WHAT IS ASKED ▸ Reproduce the records below, substituting "Goal:" for every instance of "Given:" and leaving everything else unchanged.

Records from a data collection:
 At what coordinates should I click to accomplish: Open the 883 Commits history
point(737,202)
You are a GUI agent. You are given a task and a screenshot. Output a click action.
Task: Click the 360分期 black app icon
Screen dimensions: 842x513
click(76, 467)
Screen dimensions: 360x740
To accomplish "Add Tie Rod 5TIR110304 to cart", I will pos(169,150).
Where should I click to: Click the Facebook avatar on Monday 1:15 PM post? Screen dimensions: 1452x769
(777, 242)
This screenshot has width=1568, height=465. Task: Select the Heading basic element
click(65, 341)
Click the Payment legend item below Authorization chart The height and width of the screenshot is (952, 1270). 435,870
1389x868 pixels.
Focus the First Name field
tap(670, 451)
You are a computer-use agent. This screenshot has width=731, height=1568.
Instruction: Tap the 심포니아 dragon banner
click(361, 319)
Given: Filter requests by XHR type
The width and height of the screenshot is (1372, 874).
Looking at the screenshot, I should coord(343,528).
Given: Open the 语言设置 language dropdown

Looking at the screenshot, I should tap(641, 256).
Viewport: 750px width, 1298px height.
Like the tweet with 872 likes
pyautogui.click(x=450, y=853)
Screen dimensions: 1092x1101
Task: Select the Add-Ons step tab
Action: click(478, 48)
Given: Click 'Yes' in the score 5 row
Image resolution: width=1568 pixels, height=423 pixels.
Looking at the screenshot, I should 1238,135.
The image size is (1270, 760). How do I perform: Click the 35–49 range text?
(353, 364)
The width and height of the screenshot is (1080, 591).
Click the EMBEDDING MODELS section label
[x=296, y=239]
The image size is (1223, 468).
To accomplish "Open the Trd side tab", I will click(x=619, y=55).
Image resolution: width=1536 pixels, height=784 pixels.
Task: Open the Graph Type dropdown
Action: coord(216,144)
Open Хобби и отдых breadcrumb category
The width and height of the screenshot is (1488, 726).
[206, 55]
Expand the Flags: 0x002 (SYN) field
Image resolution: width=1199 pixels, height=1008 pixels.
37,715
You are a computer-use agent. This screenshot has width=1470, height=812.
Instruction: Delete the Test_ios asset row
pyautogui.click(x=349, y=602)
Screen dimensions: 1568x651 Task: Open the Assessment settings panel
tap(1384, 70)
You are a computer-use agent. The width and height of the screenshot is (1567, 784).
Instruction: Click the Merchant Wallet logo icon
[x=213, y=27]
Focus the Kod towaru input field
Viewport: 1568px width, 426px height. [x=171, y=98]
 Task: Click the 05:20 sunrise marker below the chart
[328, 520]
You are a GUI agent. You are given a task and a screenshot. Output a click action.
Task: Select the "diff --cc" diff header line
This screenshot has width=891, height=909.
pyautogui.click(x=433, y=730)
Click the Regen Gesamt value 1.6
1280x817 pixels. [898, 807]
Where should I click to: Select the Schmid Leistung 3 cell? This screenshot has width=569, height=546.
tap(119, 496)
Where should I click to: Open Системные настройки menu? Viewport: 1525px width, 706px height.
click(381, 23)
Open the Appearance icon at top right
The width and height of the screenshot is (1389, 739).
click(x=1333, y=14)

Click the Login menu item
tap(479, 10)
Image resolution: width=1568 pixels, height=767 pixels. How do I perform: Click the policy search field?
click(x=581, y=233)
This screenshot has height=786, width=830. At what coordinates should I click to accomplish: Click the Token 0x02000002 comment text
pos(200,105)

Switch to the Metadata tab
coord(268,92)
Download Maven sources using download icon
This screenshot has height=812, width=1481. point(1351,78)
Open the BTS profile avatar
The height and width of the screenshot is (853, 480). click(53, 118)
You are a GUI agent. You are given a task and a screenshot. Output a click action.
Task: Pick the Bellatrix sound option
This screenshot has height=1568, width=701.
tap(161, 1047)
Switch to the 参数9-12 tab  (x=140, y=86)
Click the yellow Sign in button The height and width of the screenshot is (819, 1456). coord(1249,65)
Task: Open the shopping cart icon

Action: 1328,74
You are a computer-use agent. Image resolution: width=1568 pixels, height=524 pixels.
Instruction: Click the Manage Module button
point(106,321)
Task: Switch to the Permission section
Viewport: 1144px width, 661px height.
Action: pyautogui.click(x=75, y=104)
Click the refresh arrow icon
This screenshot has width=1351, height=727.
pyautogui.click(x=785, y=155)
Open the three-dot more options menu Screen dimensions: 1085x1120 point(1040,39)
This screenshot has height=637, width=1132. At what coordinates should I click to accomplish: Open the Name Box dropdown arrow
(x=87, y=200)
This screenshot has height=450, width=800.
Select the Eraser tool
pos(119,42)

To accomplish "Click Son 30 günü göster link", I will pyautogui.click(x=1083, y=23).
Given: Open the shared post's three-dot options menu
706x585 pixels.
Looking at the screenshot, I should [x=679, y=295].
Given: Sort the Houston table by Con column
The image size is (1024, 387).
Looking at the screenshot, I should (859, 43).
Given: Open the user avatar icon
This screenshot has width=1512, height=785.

WRITTEN SOLUTION ▸
 At what coordinates should I click to accomplish: Open the 883 Commits history
point(737,202)
You are a GUI agent. You are given a task and a screenshot. Output a click action.
Task: Click the 360分期 black app icon
Screen dimensions: 842x513
click(76, 467)
Screen dimensions: 360x740
To accomplish "Add Tie Rod 5TIR110304 to cart", I will pos(169,150).
Where should I click to: Click the Facebook avatar on Monday 1:15 PM post? Screen dimensions: 1452x769
(777, 242)
This screenshot has width=1568, height=465. Task: Select the Heading basic element
click(65, 341)
Click the Payment legend item below Authorization chart The height and width of the screenshot is (952, 1270). 435,870
1389x868 pixels.
Focus the First Name field
tap(670, 451)
You are a computer-use agent. This screenshot has width=731, height=1568.
Instruction: Tap the 심포니아 dragon banner
click(361, 319)
Goal: Filter requests by XHR type
The width and height of the screenshot is (1372, 874).
Looking at the screenshot, I should coord(343,528).
Goal: Open the 语言设置 language dropdown

Looking at the screenshot, I should tap(641, 256).
Viewport: 750px width, 1298px height.
Like the tweet with 872 likes
pyautogui.click(x=450, y=853)
Screen dimensions: 1092x1101
Task: Select the Add-Ons step tab
Action: click(478, 48)
Goal: Click 'Yes' in the score 5 row
Image resolution: width=1568 pixels, height=423 pixels.
Looking at the screenshot, I should 1238,135.
The image size is (1270, 760). How do I perform: Click the 35–49 range text?
(353, 364)
The width and height of the screenshot is (1080, 591).
Click the EMBEDDING MODELS section label
[x=296, y=239]
The image size is (1223, 468).
To accomplish "Open the Trd side tab", I will click(x=619, y=55).
Image resolution: width=1536 pixels, height=784 pixels.
Task: Open the Graph Type dropdown
Action: coord(216,144)
Open Хобби и отдых breadcrumb category
The width and height of the screenshot is (1488, 726).
[206, 55]
Expand the Flags: 0x002 (SYN) field
Image resolution: width=1199 pixels, height=1008 pixels.
37,715
You are a computer-use agent. This screenshot has width=1470, height=812.
Instruction: Delete the Test_ios asset row
pyautogui.click(x=349, y=602)
Screen dimensions: 1568x651 Task: Open the Assessment settings panel
tap(1384, 70)
You are a computer-use agent. The width and height of the screenshot is (1567, 784).
Instruction: Click the Merchant Wallet logo icon
[x=213, y=27]
Focus the Kod towaru input field
Viewport: 1568px width, 426px height. [x=171, y=98]
 Task: Click the 05:20 sunrise marker below the chart
[328, 520]
You are a GUI agent. You are given a task and a screenshot. Output a click action.
Task: Select the "diff --cc" diff header line
This screenshot has width=891, height=909.
pyautogui.click(x=433, y=730)
Click the Regen Gesamt value 1.6
1280x817 pixels. [898, 807]
Where should I click to: Select the Schmid Leistung 3 cell? This screenshot has width=569, height=546.
tap(119, 496)
Where should I click to: Open Системные настройки menu? Viewport: 1525px width, 706px height.
click(381, 23)
Open the Appearance icon at top right
The width and height of the screenshot is (1389, 739).
click(x=1333, y=14)

Click the Login menu item
tap(479, 10)
Image resolution: width=1568 pixels, height=767 pixels. How do I perform: Click the policy search field?
click(x=581, y=233)
This screenshot has height=786, width=830. At what coordinates should I click to accomplish: Click the Token 0x02000002 comment text
pos(200,105)

Switch to the Metadata tab
coord(268,92)
Download Maven sources using download icon
This screenshot has height=812, width=1481. point(1351,78)
Open the BTS profile avatar
The height and width of the screenshot is (853, 480). click(53, 118)
You are a GUI agent. You are given a task and a screenshot. Output a click action.
Task: Pick the Bellatrix sound option
This screenshot has height=1568, width=701.
tap(161, 1047)
Switch to the 参数9-12 tab  (x=140, y=86)
Click the yellow Sign in button The height and width of the screenshot is (819, 1456). coord(1249,65)
Task: Open the shopping cart icon

Action: 1328,74
You are a computer-use agent. Image resolution: width=1568 pixels, height=524 pixels.
Instruction: Click the Manage Module button
point(106,321)
Task: Switch to the Permission section
Viewport: 1144px width, 661px height.
Action: pyautogui.click(x=75, y=104)
Click the refresh arrow icon
This screenshot has width=1351, height=727.
pyautogui.click(x=785, y=155)
Open the three-dot more options menu Screen dimensions: 1085x1120 point(1040,39)
This screenshot has height=637, width=1132. At what coordinates should I click to accomplish: Open the Name Box dropdown arrow
(x=87, y=200)
This screenshot has height=450, width=800.
Select the Eraser tool
pos(119,42)

To accomplish "Click Son 30 günü göster link", I will pyautogui.click(x=1083, y=23).
Goal: Open the shared post's three-dot options menu
706x585 pixels.
Looking at the screenshot, I should [x=679, y=295].
Goal: Sort the Houston table by Con column
The image size is (1024, 387).
Looking at the screenshot, I should (859, 43).
Goal: Open the user avatar icon
This screenshot has width=1512, height=785.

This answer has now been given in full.